Further, AID 200 includes or is otherwise connected to one or more MALLs 230. In implementations, AID 200 is configured to communicatively couple one or more processor cores of one or more compute dies 128, one or more compute units of one or more compute dies 128, or both to a corresponding MALL of MALLs 230. Each MALL 230, for example, is configured to store data used in the execution of one or more operations by one or more compute units of a compute die 128 (e.g., operands, constants, variables, register files), data resulting from the execution of one or more operations by one or more compute units of a compute die 128, or both. According to embodiments, AID 200 also includes I/O circuitry 246 included in or otherwise coupled to scalable data fabric 126. I/O circuitry 246, for example, is communicatively coupled to each compute die 128 and is configured to handle input or output operations associated with the compute dies 128 on the AID 200. As an example, in some implementations, I/O circuitry 246 handles input operations to one or more compute dies 128 of AID 200 received from one or more compute dies 128 of another AU 114 via interconnection circuitry 242. As another example, I/O circuitry 246 handles output operations from one or more compute dies 128 of AID 200 transmitted to one or more compute dies 128 of another AU 114 via interconnection circuitry 242. As yet another example, I/O circuitry 246 is configured to handle input and output operations between AID 200 and one or more other components of processing system 100 via bus 132.
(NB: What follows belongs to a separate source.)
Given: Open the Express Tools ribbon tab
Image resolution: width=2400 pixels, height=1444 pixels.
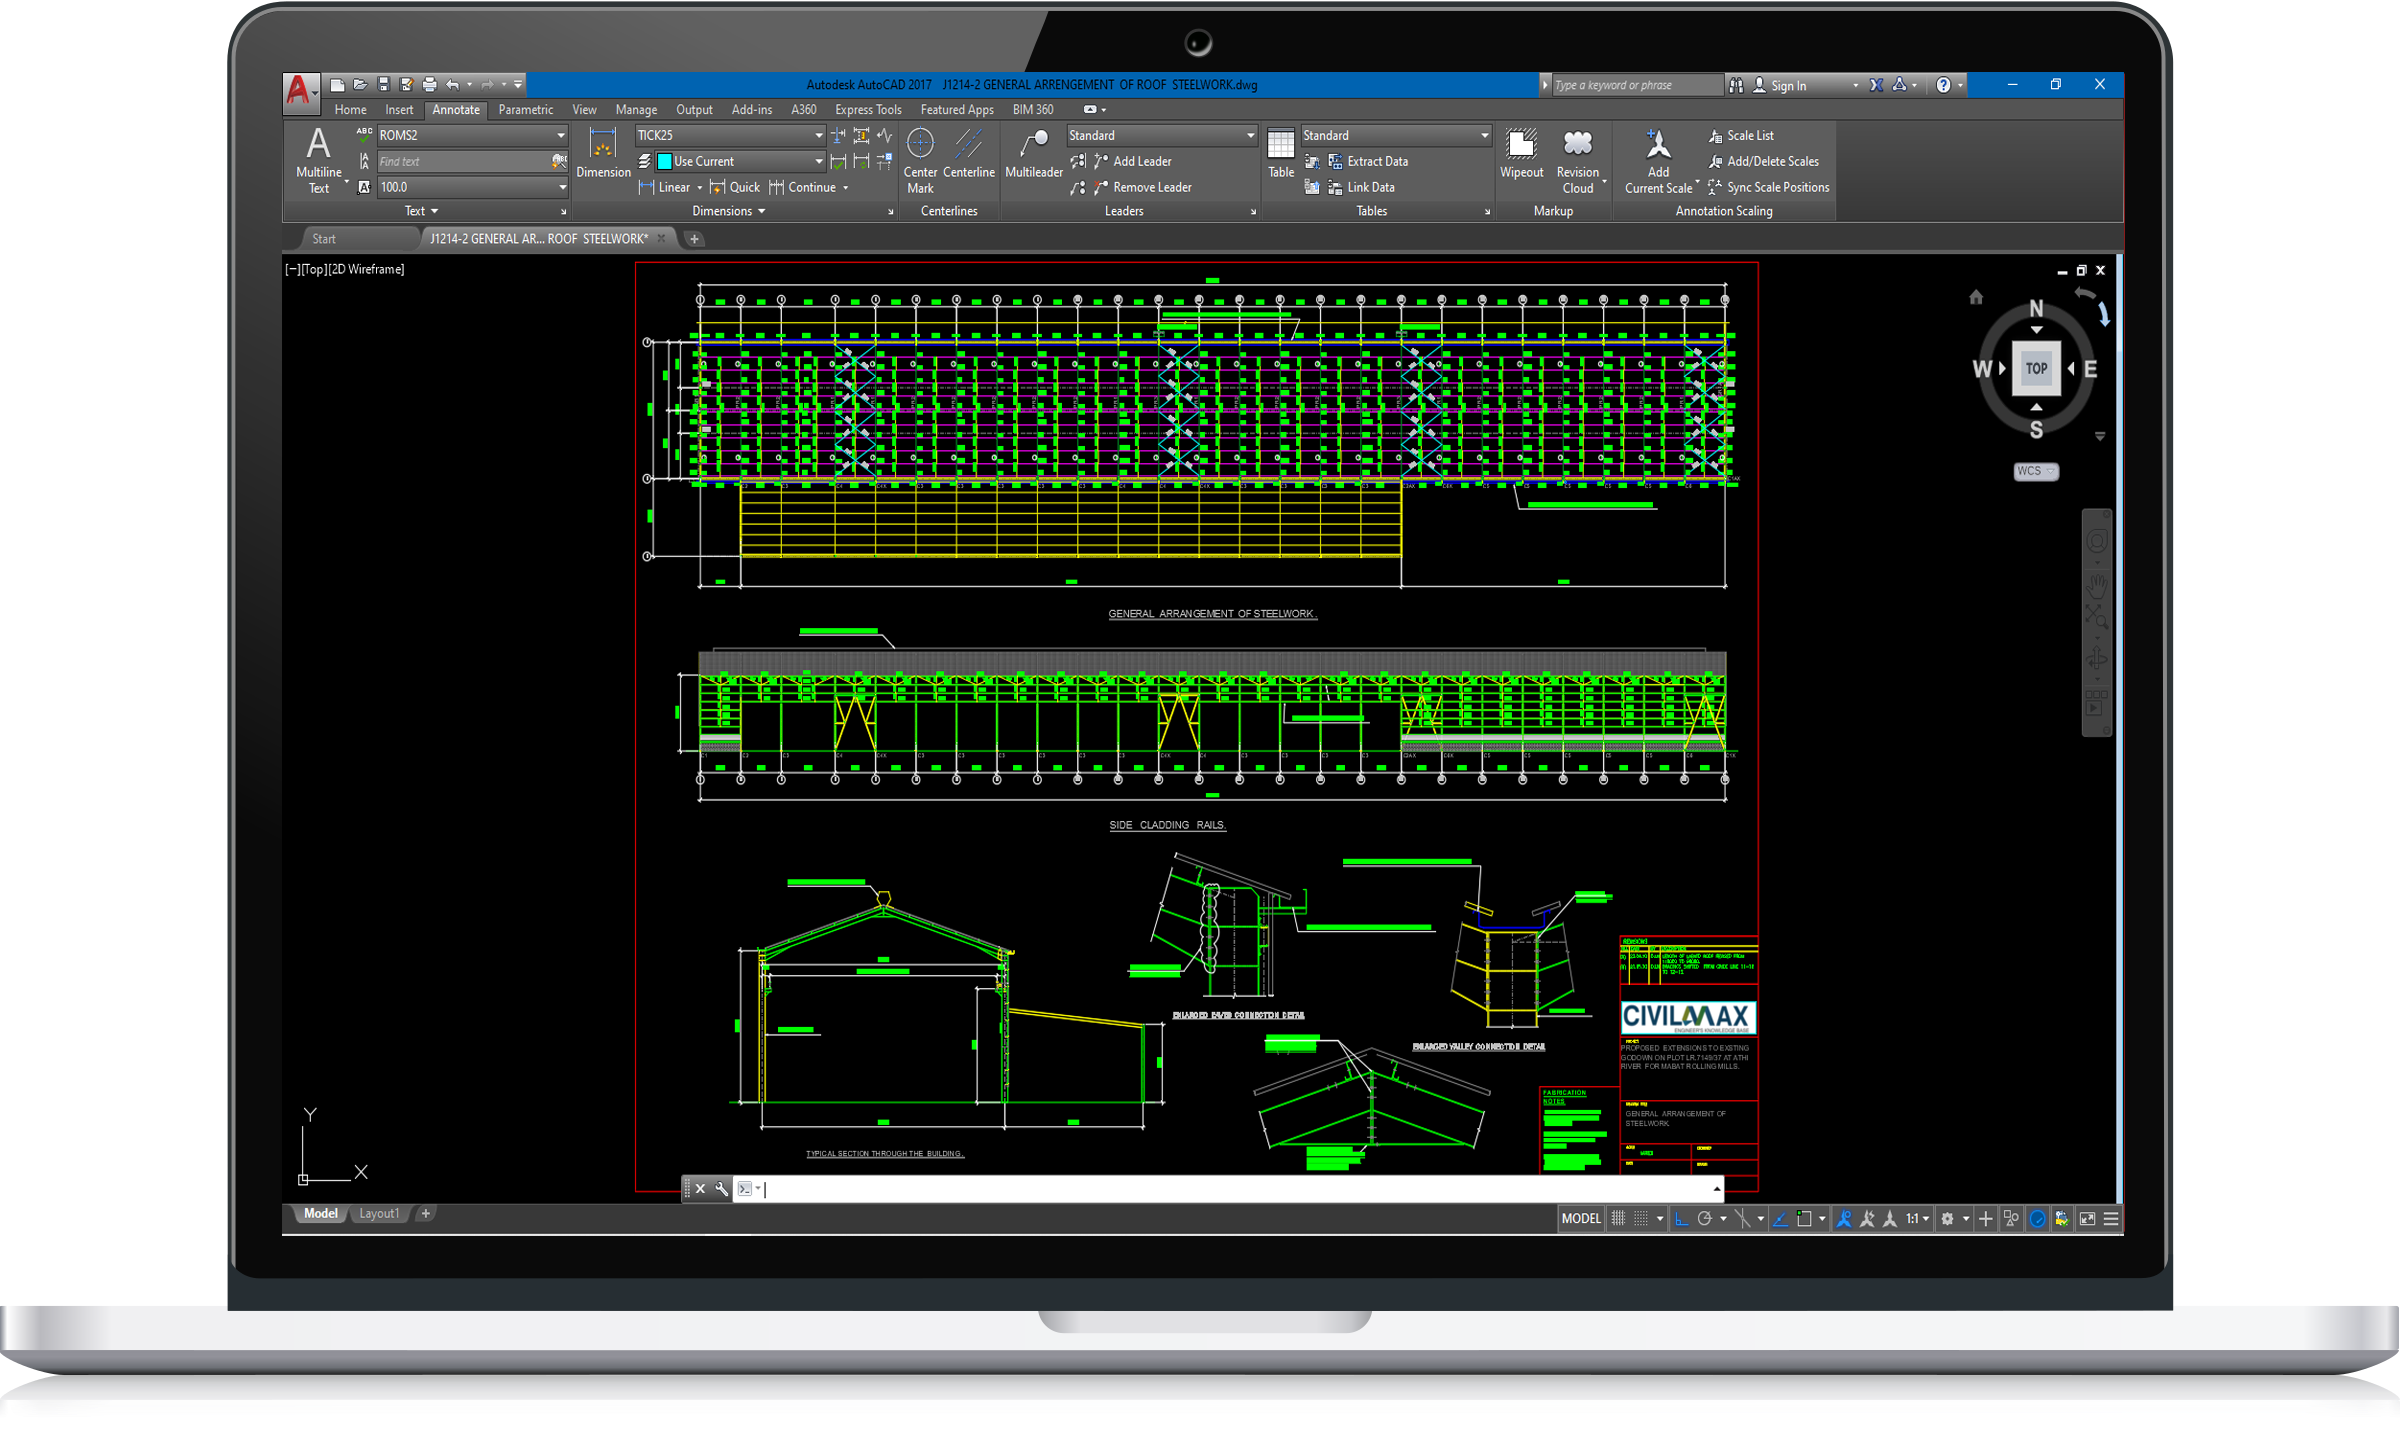Looking at the screenshot, I should pyautogui.click(x=867, y=110).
Additionally, AID 200 includes memory management circuitry 240 and address translation circuitry 244 each included in or otherwise connected to scalable data fabric 126. Memory management circuitry 240, for example, is communicatively coupled to each compute die 128 and is configured to handle direct memory access (DMA) requests, memory-mapped input-output (MMIO) requests, or both between each compute die 128 and memory 106, between a first compute die 128 and one or more other compute dies 128, one or more compute dies 128 and one or more AUs 114, or any combination thereof. For example, memory management circuitry 240 includes one or more input/output memory management units (IOMMUs), translation look-aside buffers (TLBs), or both configured to handle DMA requests, MMIO requests, or both between each compute die 128 and memory 106, between a first compute die 128 and one or more other compute dies 128, one or more compute dies 128 and one or more AUs 114, or any combination thereof. Address translation circuitry 244, for example, is communicatively coupled to each compute die 128 and is configured to provide address translation for memory access requests (e.g., DMA requests, MMIO requests) between each compute die 128 and memory 106, between a first compute die 128 and one or more other compute dies 128, one or more compute dies 128 and one or more AUs 114, or any combination thereof. For example, in some implementations, address translation circuitry 244 includes or otherwise has access to a set of page tables that include data (e.g., page table entries) mapping one or more virtual addresses (e.g., guest virtual addresses) to one or more other virtual address (e.g., guest virtual addresses, host virtual addresses), one or more physical addresses (e.g., system physical addresses, host physical address, guest physical address), or both. Further, address translation circuitry 244 is configured to perform one or more table walks through the set of page tables so as to translate one or more virtual addresses indicated in a memory access request to one or more other virtual addresses, one or more physical addresses, or both.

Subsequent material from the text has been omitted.